Page extract ▸
Thursday, February 20, 2014

Pancakes and Excess

I suppose if we took Lent seriously we would need a period before hand just to empty the larder and to plot and plan our Lenten penance as well as our spiritual growth towards the Paschal Mystery, rather than just giving up chocolate or sugar or saying an extra decade. For our forefathers Lent meant getting rid of a great deal of the preserved food that had been put aside for the winter and was likely to go to waste as the weather suddenly warmed; all those preserved meat products, and not just bacon and preserved foods but also cheese and dairy products. It was literally a time for saying carne vale, farewell to meat.
It was a period of conspicuous consumption of which our English pancakes and 'Shrove Tuesday' are just the flat remnant, I don't know if pancakes were originally filled with all types of good things or if they really resembled a Spanish omelet. We know from the records of Italian cities but also from English documentation that this pre-Lent season involved a great deal of partying, music, theatre, street entertainment. I remember reading an account of the huge difference between Carnival and Lent recounted by 18th century traveller to Venice, partying, drunkenness and gaiety one day, sombre sobriety from Ash Wednesday onwards.

Septuagessima, was a way in the Church hauled up the violet banner, saying 'now is the time to begin to get ready, eat drink and be merry for tomorrow you fast'. The Church seems everywhere to have opposed the excesses of Septuagessima, until under Bunini it itself was abolished, in a characteristic gesture.

Its proper character is perhaps revealed in the English name 'Shrovetide' the when people went to Confession before Lent so that they might keep this Holy Season in a state of Grace.

Monday, February 17, 2014

Follower of Fashion

seventies pop group showaddywaddy Esquire Magazine, not a regular read, voted Pope Francis the best dressed man of 2013. For those outside or edge of the edge of the Church he will most probably be remembered for what he wore, Benedict of course wore the same thing but then of course he was, 'the leering old man in a dress".

Data lines ▸
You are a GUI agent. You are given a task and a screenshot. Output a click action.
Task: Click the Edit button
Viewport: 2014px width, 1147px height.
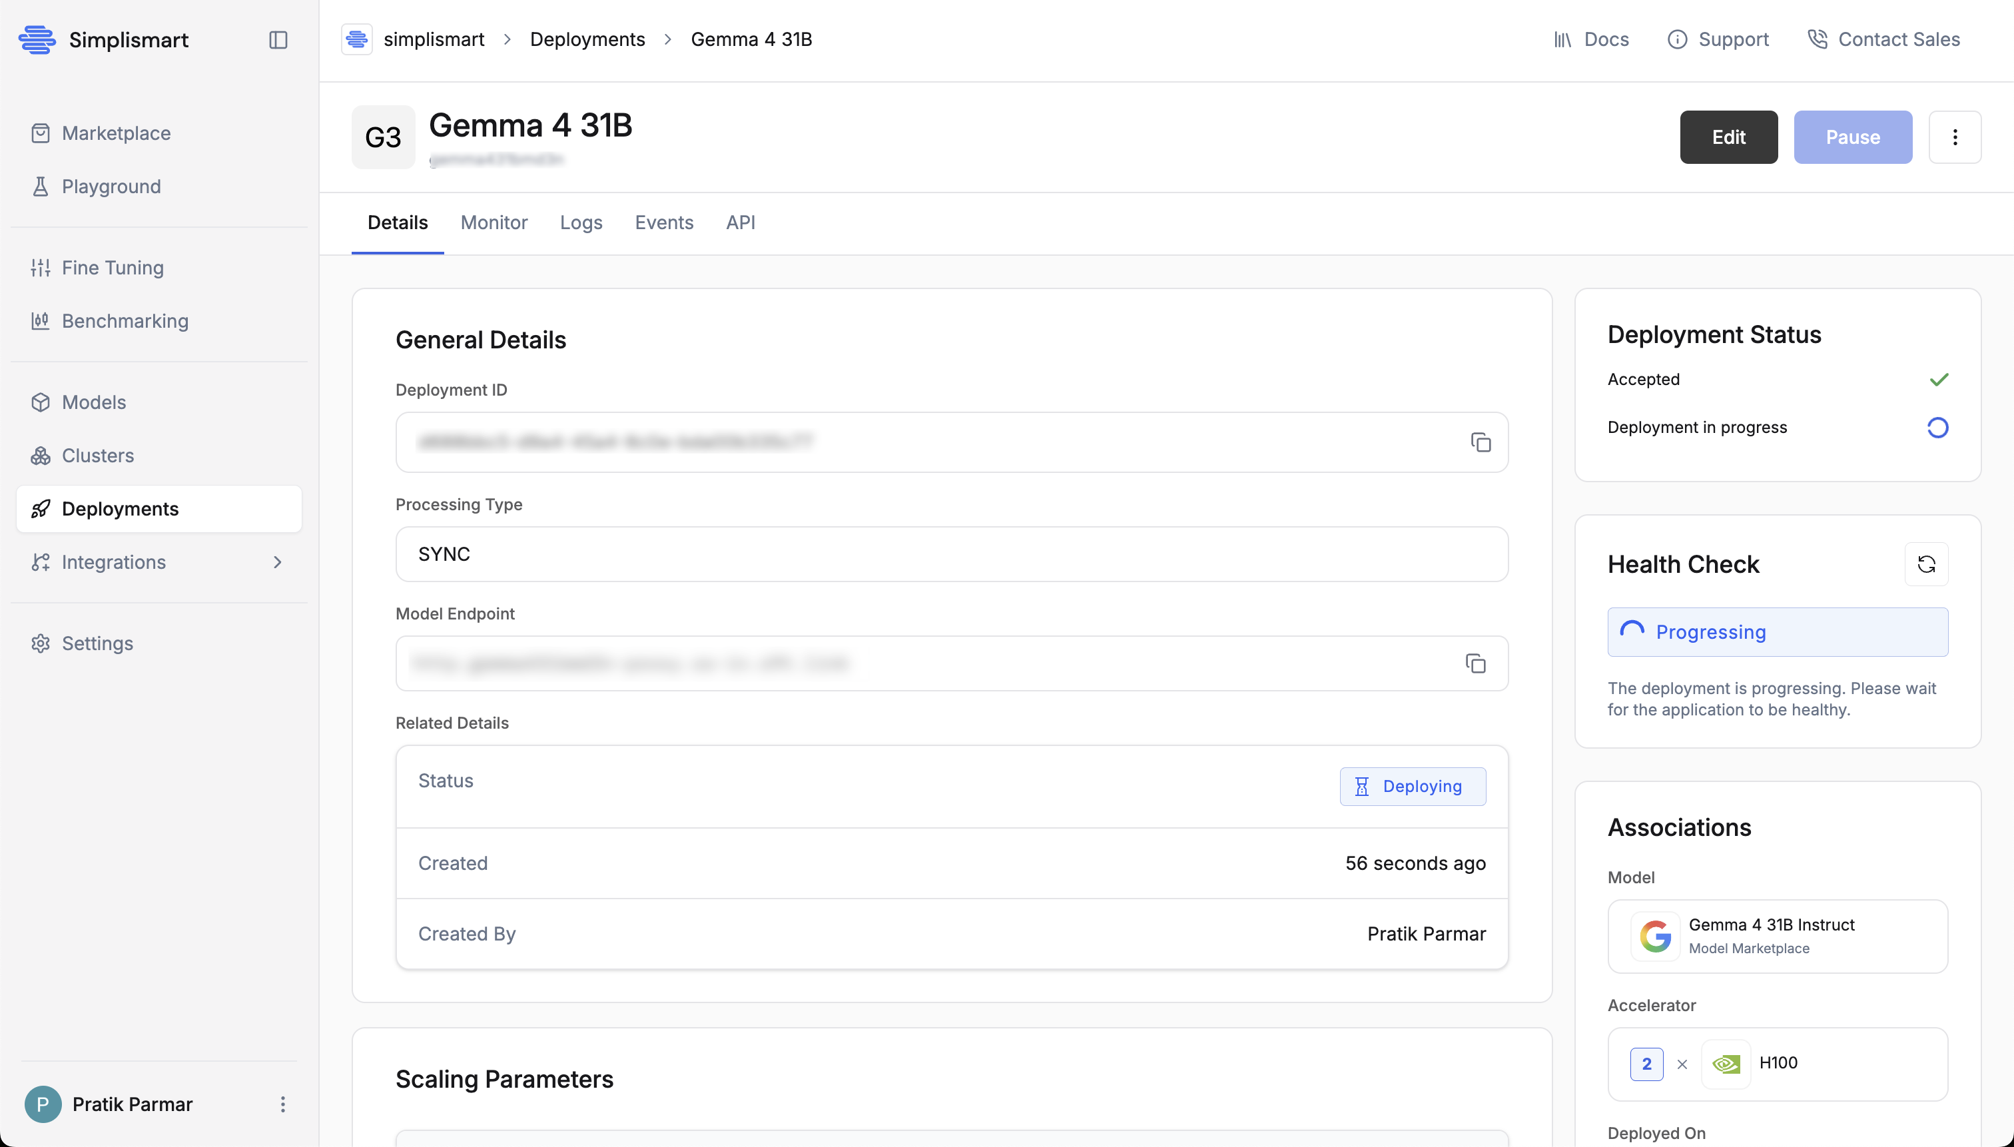pyautogui.click(x=1728, y=137)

Instructions ▸
[A] In the blog extract, what Latin phrase is given for "farewell to meat"?
[B] Rewrite the paragraph of the blog extract that begins "It was a period of conspicuous consumption" as a short bulleted list that keeps its main facts.
[C] Proceed with the blog extract, picking up the post about Pope Francis's clothing right after its final sentence.

Results in order ▸
[A] Carne vale.

[B]
- The pre-Lent season was a time of conspicuous consumption, and English pancakes and Shrove Tuesday are only its flat remnant.
- The writer does not know whether pancakes were once filled with good things or resembled a Spanish omelet.
- Records from Italian cities and English documents show the season involved a lot of partying, music, theatre and street entertainment.
- The writer recalls an 18th-century traveller's account of Venice that contrasted Carnival's partying, drunkenness and gaiety with the sombre sobriety that began on Ash Wednesday.

[C]
In his 'sound bite' style the Pope recently described young followers of the Traditional Mass as followers of fashion. I was amused by Ches's take on this, I am not quite sure that you can describe something which has been in existence since at lest the time of Gregory the Great until it seemed to be swept away in1968 as a 'fashion'. I am tempted to think what we have at the moment is the 'fashion', and even that is changing rapidly. I remember young Jesuits of Pope Francis' vintage celebrating Mass on coffee tables with pottery chalices, they left the 'Js' and the priesthood,  most of them are now unhappily married and if they remained in contact with the Church are scheming away to overturn the teaching of the Church, that was fashion! They came out of time when the 'fashion' was to denigrate anything smacked of either tradition (or Tradition); it was the time when destruction was fashionable, everything from town centres to the family was up for grabs.

The Pope seems to surround himself not just with endless consultative companies, Ernst Young et al but also people like Cardinals Maradiaga and Hummes who one really expects to appear wearing flared trousers and paisley shirts.
The real question  is: who is a follower of fashion, the Pope or young people?
Already we have witnessed the persecution of the highly unfashionable and successful Franciscans of the Immaculate.

Saturday, February 15, 2014

I agree with Abp Nichol

I agree with Archbishop Nichols in his statement about the plight of the poor, he is to be commended.

Our parish is facing financial difficulties, there has been a serious drop in income over the last few months, it is all too noticeable people have less to give. For many poor people the choice is often between eating or heating. Many of my parishioners have real fears of debt, rent arrears and homelessness Mothers go without so their children can eat.

There are psychological effects; depression, a sense of hopelessness that comes from poverty. Some people, a very few, are masters of the social security system and know precisely what their rights are and how to get them but others simply give up, having neither the inclination to jump through the  hoops set up for them, nor the disposition to cope with the investigation, interrogation, suspicion and possible rejection.

Recently I have been meeting parents who are terrified that there poverty is placing their children in a situation where they fear their children are likely to be taken into care

Thursday, February 13, 2014

Too Much Information

I am becoming and Ockhamist! Simplicity, that surely must be the name of the game in the future, move away  from baroque or rococo complexity to the essentials! The trouble with both is that there is just too much information. In a great baroque or rococo house or Church I am left with an overall impression, unless I latch on to a detail, like a winsome cherub or fecund cornucopia.

I was talking to some 8/9 year olds recently about Mass: what did we do at it? The answer, 'we listen to stories about Jesus', ';we gather together', 'we love one another'. After a bit of pressing, 'we pray', it took some digging, some pushing to get to, 'we receive Communion'. We never quite got to a clear understanding of the distinction between gathering for prayers in class, at school, or family prayers and Mass. In fact the dominant idea was that 'we listen to stories about Jesus'. So my next question: what if the readings were in a language you couldn't understand? Slowly we began to get to the idea that Mass was a meeting with God, through Jesus.
Some friends, good Catholic parents, with a good Catholic brood, five under 12s spoke to me a few weeks about their new discovery that makes Sunday less than hellish.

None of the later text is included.